REPUBLIKA.CO.ID, JAKARTA -- Majelis hakim Pengadilan Tipikor Jakarta, Selasa (24/4), akhirnya menjatuhi hukuman 15 tahun penjara dan denda Rp 500 juta subsider tiga bulan kurungan kepada Setya Novanto (Setnov) dalam perkara korupsi proyek KTP-el. Atas putusan ini, Setnov mengaku akan berpikir kembali untuk mengajukan banding.
"Saya akan pikir-pikir dahulu," kata Novanto di Pengadilan Tipikor Jakarta, Selasa.
Hukuman ini lebih ringan dari tuntutan Jaksa Penuntut Umum (JPU) Komisi Pemberantasan Korupsi (KPK) yang menuntut Setnov dengan hukuman 16 tahun penjara dan denda Rp 1 miliar subsider enam bulan kurungan. Namun, majelis hakim tetap mewajibkan Novanto membayar uang pengganti sesuai dengan uang yang ia terima, yaitu 7,435 juta dolar AS dan dikurangi Rp 5 miliar yang sudah dikembalikan Setnov ke KPK.
Dalam perkara ini, Setnov diduga menerima 7,3 juta dolar AS dan jam tangan Richard Mille senilai 135 ribu dolar AS dari proyek KTP-el. Total kerugian negara akibat proyek tersebut mencapai Rp 2,3 triliun.

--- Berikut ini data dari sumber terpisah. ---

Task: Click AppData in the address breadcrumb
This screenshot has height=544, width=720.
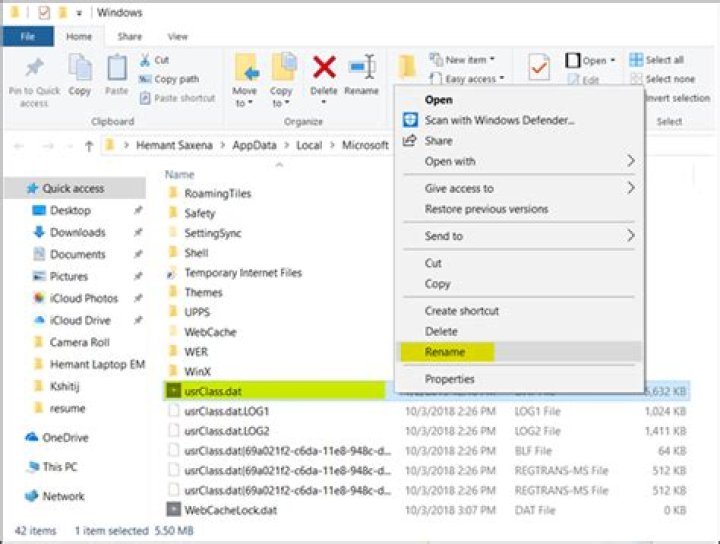Action: coord(255,146)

Setnov menerima uang tersebut melalui mantan direktur PT Murakabi sekaligus keponakannya, Irvanto Hendra Pambudi Cahyo, maupun rekan Setnov dan juga pemilik OEM Investmen Pte LTd dan Delta Energy Pte Lte yang berada di Singapura, Made Oka Masagung.
Sementara itu, jam tangan diterima Setnov dari pengusaha Andi Agustinus dan Direktur PT Biomorf Lone Indonesia Johannes Marliem sebagai bagian dari kompensasi karena Setnov telah membantu memperlancar proses penganggaran.